From the Kiplinger article, “Because bitcoin doesn’t generate any cash flow or earnings — and never will — its price is driven purely by demand so it’s speculative. That said, bitcoin could still have a small place in an investor’s portfolio. But given the sky-high volatility it should take up no more than 1% to 3% of your assets.” Basically, don’t put more in bitcoin than you can afford to completely lose.
If cryptocurrencies are of interest to you, look at it like an alternative investment asset. Things like gold and silver have traditionally filled this role, but keep in mind that bitcoin is three to four times as volatile as gold.
It’s not practical right now, because we can’t use it to pay for most goods or services. Eventually, it may be more widely accepted and my thinking on this may evolve, but it’s not practical for most people.
Recently, an exchanged traded fund was developed to allow investors another way to use dollars to invest in bitcoin. This comes with a pretty hefty internal expense though. Expect more funds like this to come to market.
So far I’ve given my basic opinion. Now I’ll give you my more elaborate opinion of bitcoin… I’m pictured below by the Cowpens monument after the race.
I see bitcoin resulting from people losing faith in the American monetary system and for valid reasons. America hasn’t balanced her budget in 20 years. Imagine trying to run your household for 20 years without balancing your budget. This is only one issue, but what it illuminates is that our fiscal path is not sustainable. This isn’t a Republican or Democrat issue. This is a math issue. I’ve written about David Walker who was the comptroller general for Bush and Clinton. He’s written extensively on this subject.

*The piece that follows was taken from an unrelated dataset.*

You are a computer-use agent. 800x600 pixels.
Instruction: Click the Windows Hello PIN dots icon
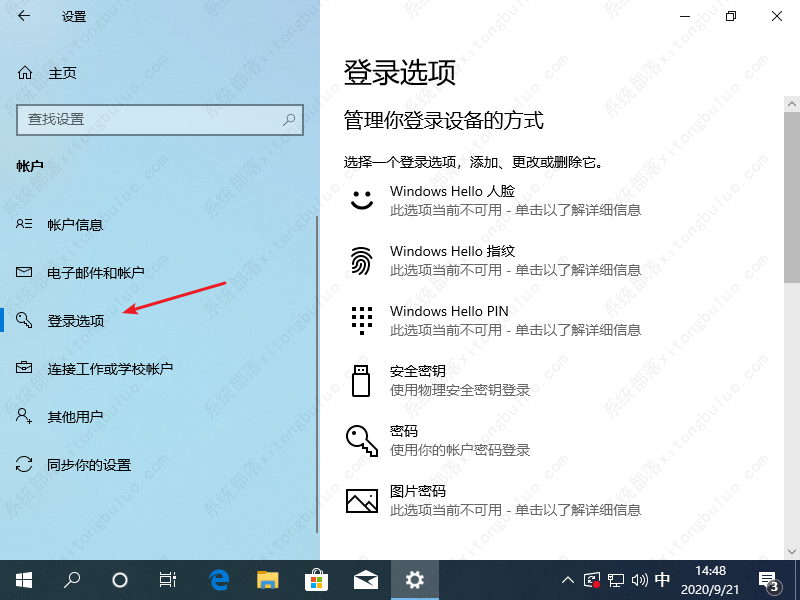[x=361, y=319]

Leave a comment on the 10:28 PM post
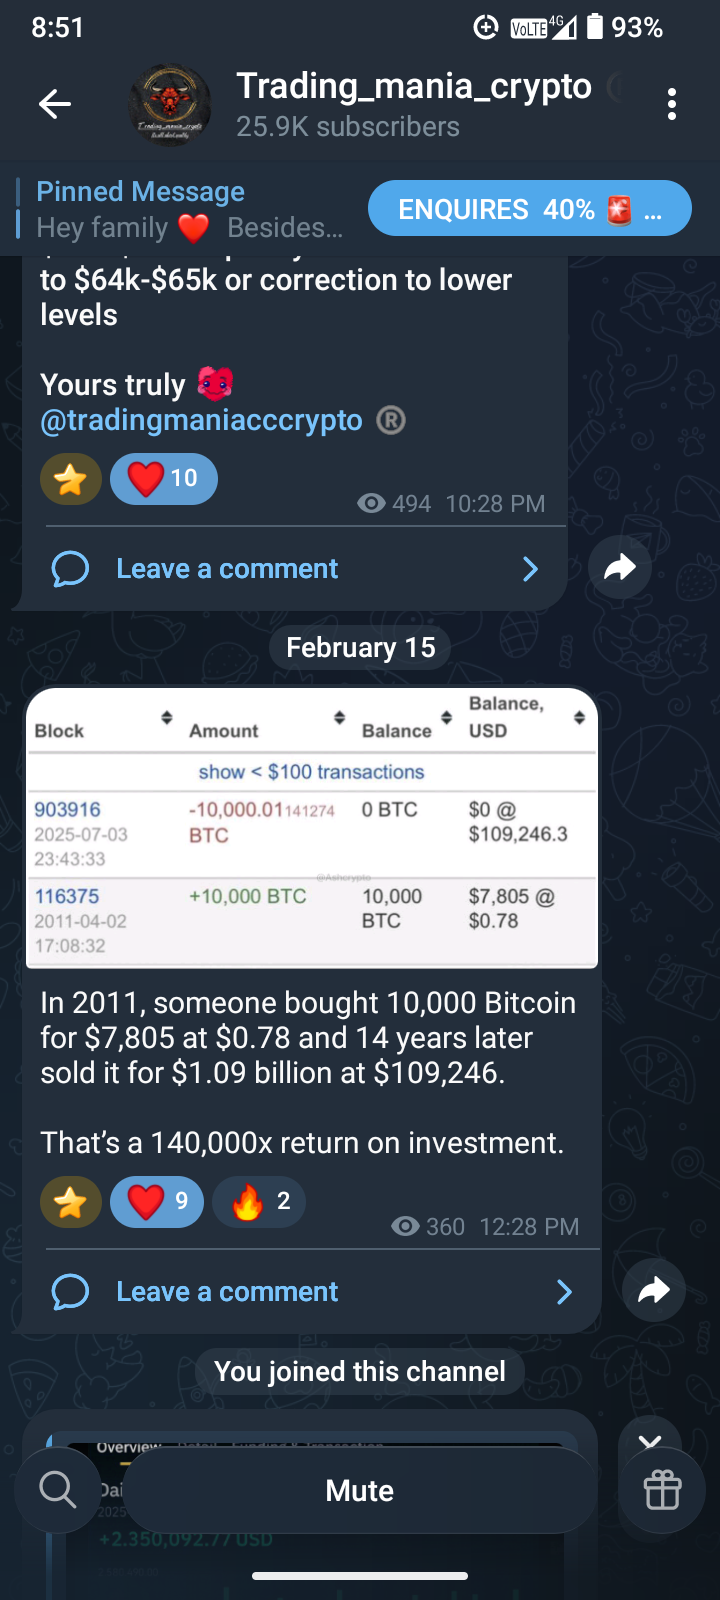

This aspect should motivate Congress to get our fiscal house in order, but the bitcoin warning seems to be falling on deaf ears.
Here’s what some may call a controversial position: I think countries flourish and operate best when left to rule themselves internally. Hopefully, we want harmony with others, but linking arms with other countries that don’t share our values is problematic. I could write a book on this danger. Cryptocurrencies facilitate a coming together of countries that I don’t believe will ultimately be beneficial for humanity.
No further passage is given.